In my younger years I worked in a Christian bookstore in Rehoboth Beach, Delaware — where I eventually met my wife whom I nicknamed Sikki. The store wasn’t very busy as consumers even then — the mid-1990s — were turned on to the fact that it was cheaper to acquire Christian books, music and other resources through the mail, online, or even from Walmart. So during the copious downtime I was able to do a lot of reading, at least until I fell in love with Sikki and lost focus on reading very much. I scoped out the popular stuff, most of which was very disappointing material. I scoped out commentaries and devotional books. I learned what Bible study tools were available, and compared the different translations of the Bible. I listened to Christian music but also found a lot of that unsatisfying. I noticed that a lot of the best-selling materials were often ones that I considered distracting (at best) and even unsound (at worst).

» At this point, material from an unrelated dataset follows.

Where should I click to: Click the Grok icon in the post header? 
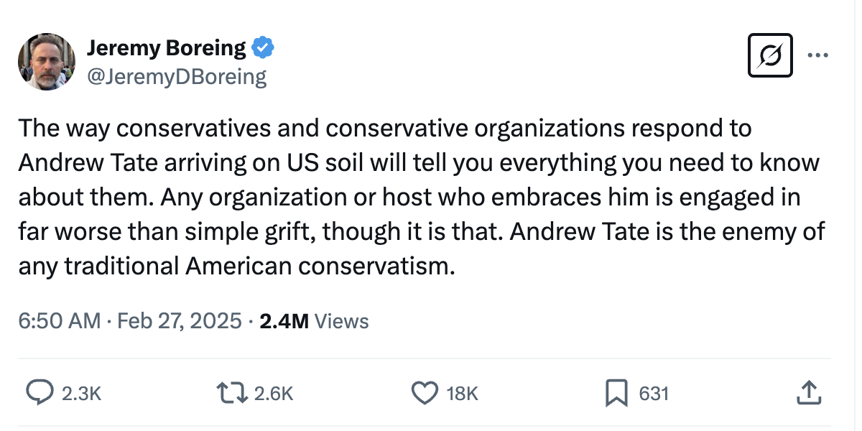click(x=770, y=55)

I read the Journals of George Whitefield and a lot of other biographies and autobiographies. I read The Cloud of Unknowing from the Middle Ages. I read a lot of mystical stuff by Madame Guyon and Brother Lawrence. I bought a lot of books during this time, books by A.W. Tozer, E.M. Bounds, John Bunyan, the Wesley brothers, Augustine, and some contemporary works by James Dobson, David Wilkerson, Leonard Ravenhill, John Wright Follette, Wade Taylor, Watchman Nee, and many others. My childhood was sort of crazy although both of my parents were Christians, so I think in my youth I was really looking for help in how to live, like really what it means to live out a Christian faith and worldview. I didn’t want to be married and get a divorce. I didn’t want to be bound to destructive habits for my whole existence. Superseding everything else as a young man, as now, I was very hungry to know God and have a relationship with Him that wasn’t spooky or fake or rooted in imagination. I wanted to be a sheep that knew His voice and rightly handled the word of truth: the span of life is short, too short to miss the real thing.

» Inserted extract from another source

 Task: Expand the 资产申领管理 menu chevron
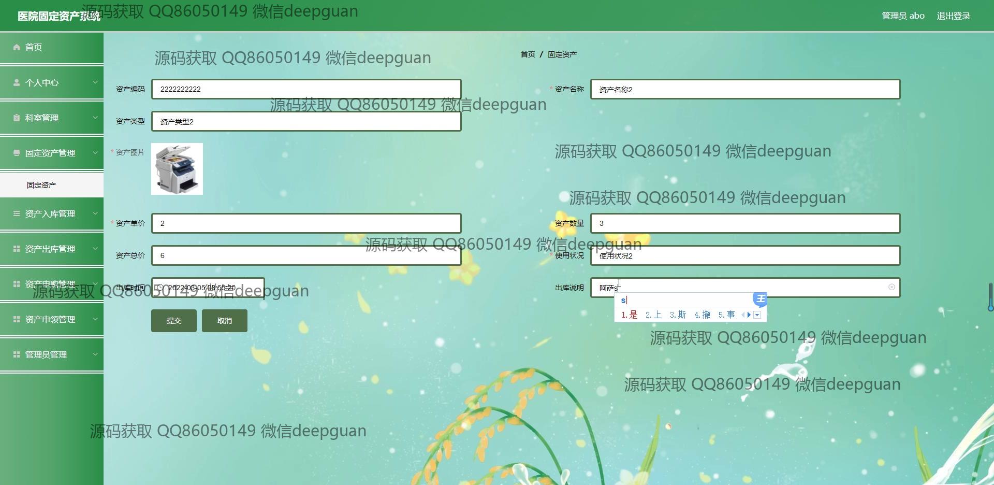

Since that time, I have continued to read as much as I can, but I have noticed that the material to which I am drawn is not interpretive work, or sermonizing, but testimonial works that focus on application of Scriptural truth. In the past year, I have read works by James Sire, Alvin Plantinga, Dallas Willard, John of the Cross, Augustine, John Wright Follette, and N.T. Wright. But I would guess that these extrabiblical writings make up less than five percent of my total reading time. I am most interested in the Bible, because it is the only written work on Earth that is alive and inspired and capable of changing me and the world around me. I know there are great teachers and wonderful commentators, but I honestly do not feel a burden to try to read them all. God has not as yet granted me time or inclination to do that, but He has given me a clear sense of His expectation that I must labor in His Word. Eventually others’ words and mine will come to nothing, and all the created universe will be silent before the Lord who is in His holy temple. Until then my approach to the Bible is like Jacob’s wrestling with the angel: I am wounded and healed only by His voice and touch. Everything else to me is like Job’s statement in 42:5.

Here are a few reasons why I don’t feel it necessary to know everything every other believer has said about God’s Word:

  1. I don’t want to be overly influenced by others’ interpretation of the Bible. Sometimes other people’s viewpoints have been for me a kind of handicap or limiting factor to be overcome.
    1. For one thing, every time I approach a scriptural text, I try to read it as if I have never read it before. I purposefully resist “skipping ahead to the outcome” I know is coming in a story because I don’t want to miss the “process” of God that led to that outcome. The less spectacular and mundane details of faith are, I think, the most exciting buried treasures to discover in the Word of God.
    2. If I were to run to the commentaries first, I feel like when I read the Word I would be reading it with the commentator’s opinion in mind — his interpretation would limit me because I might consider the text “settled.” Growing up in church, I even had to pitch off some of the things I learned in Pentecostal traditions, or that my parents had taught me, because the Bible frankly had a different outlook. As much as possible I would rather have my heart to be a tabula rasa, a “blank slate” for the Holy Spirit to write upon, as Jesus said He would.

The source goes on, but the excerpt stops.